┌─ Items

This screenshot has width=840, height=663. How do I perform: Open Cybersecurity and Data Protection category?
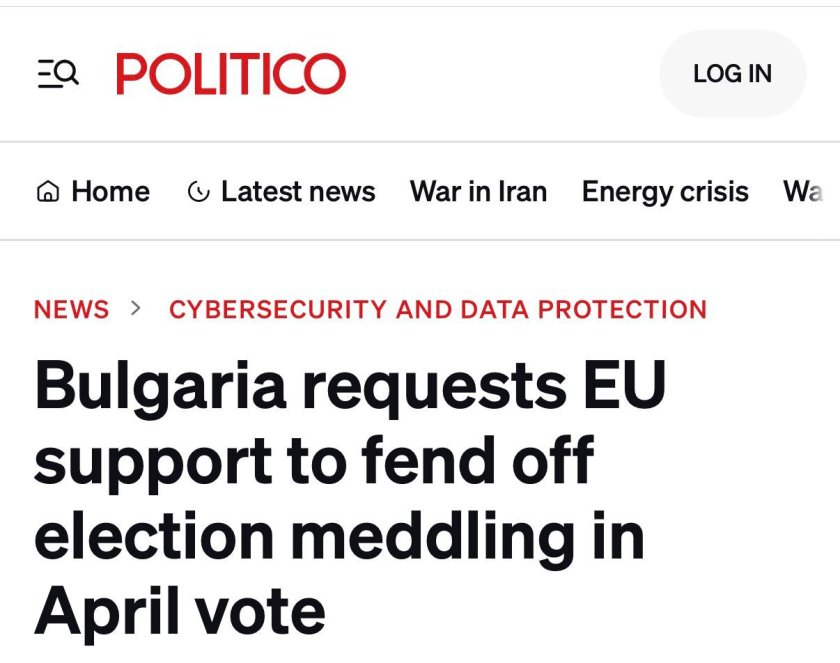(438, 310)
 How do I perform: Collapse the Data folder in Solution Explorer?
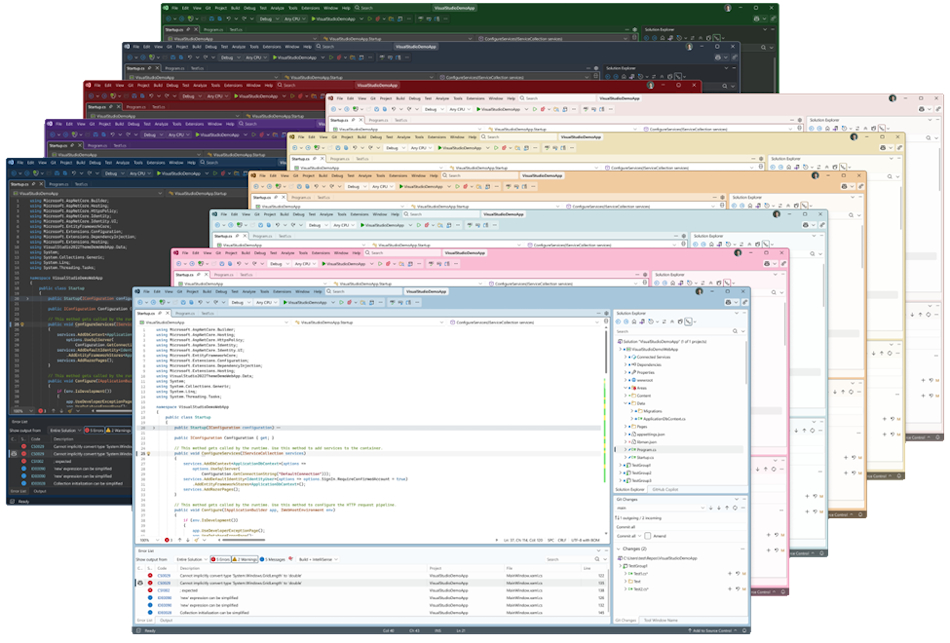tap(625, 403)
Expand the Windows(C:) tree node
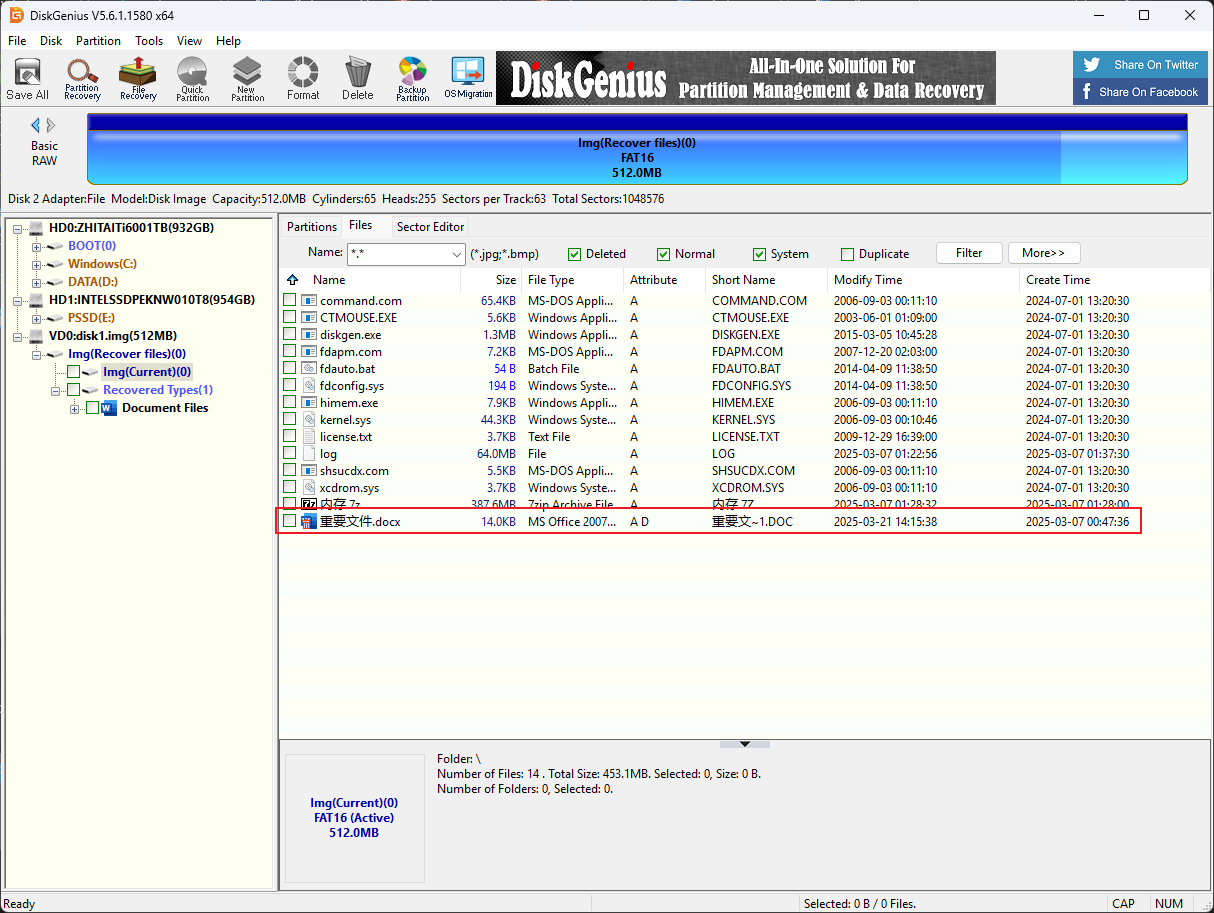Image resolution: width=1214 pixels, height=913 pixels. click(x=37, y=264)
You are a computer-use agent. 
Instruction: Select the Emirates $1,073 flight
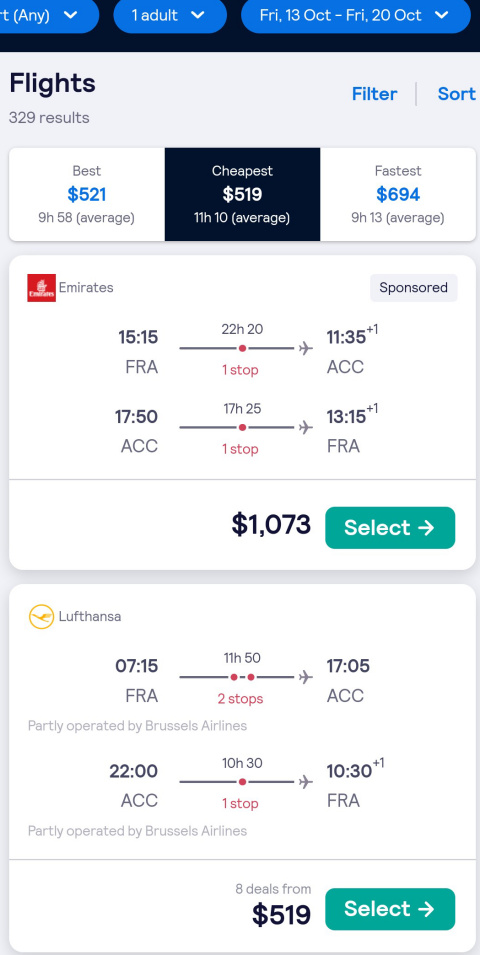click(x=390, y=527)
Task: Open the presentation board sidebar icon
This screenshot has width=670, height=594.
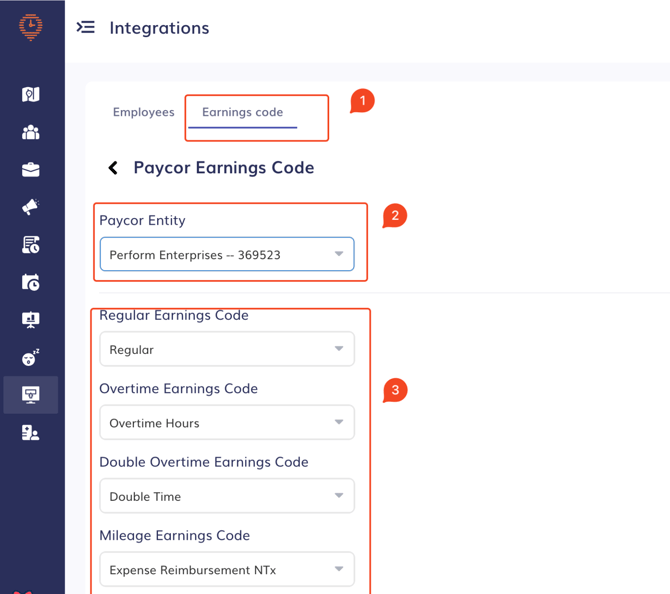Action: point(31,320)
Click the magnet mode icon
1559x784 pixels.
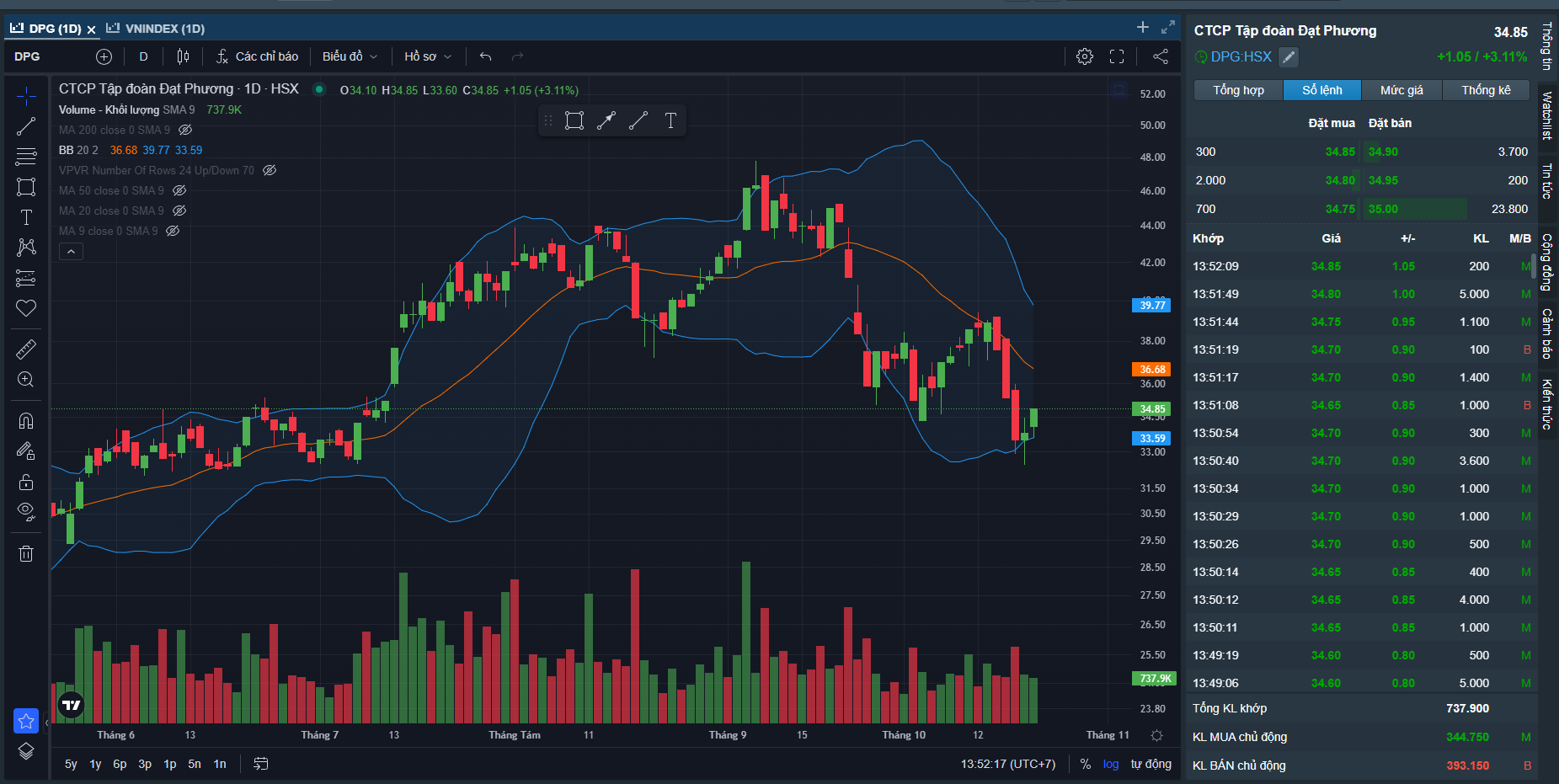click(x=26, y=420)
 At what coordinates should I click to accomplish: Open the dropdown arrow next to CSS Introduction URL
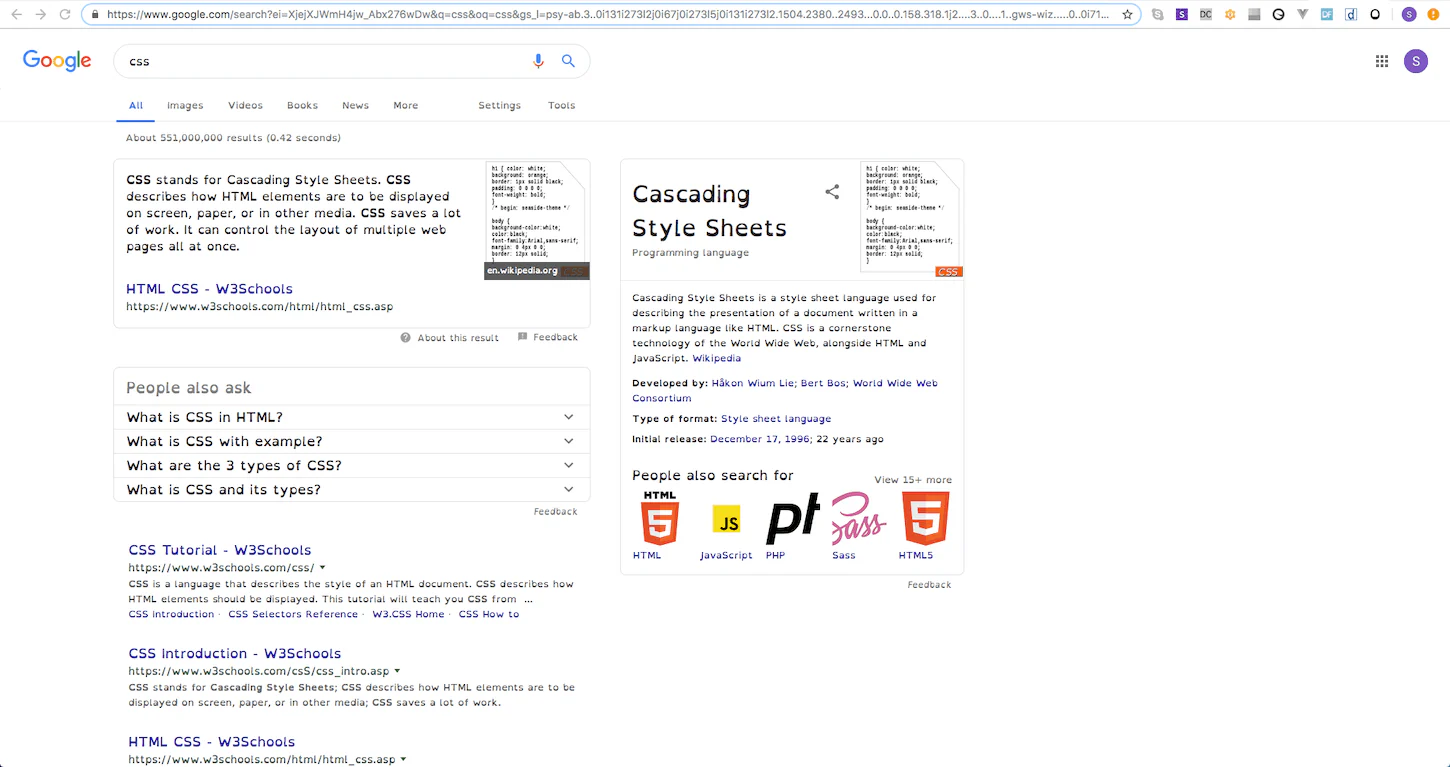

└─

● Stated task: Rewrite the records from the line containing "Click the magnet mode icon" through the end of the records, inclusive, with "magnet mode icon" replaced by "snap mode icon" and everything else unchanged. Leave the pictures out.

● Solution to this problem:
Click the snap mode icon
1559x784 pixels.
click(x=26, y=420)
 At what coordinates should I click to accomplish: Open the dropdown arrow next to CSS Introduction URL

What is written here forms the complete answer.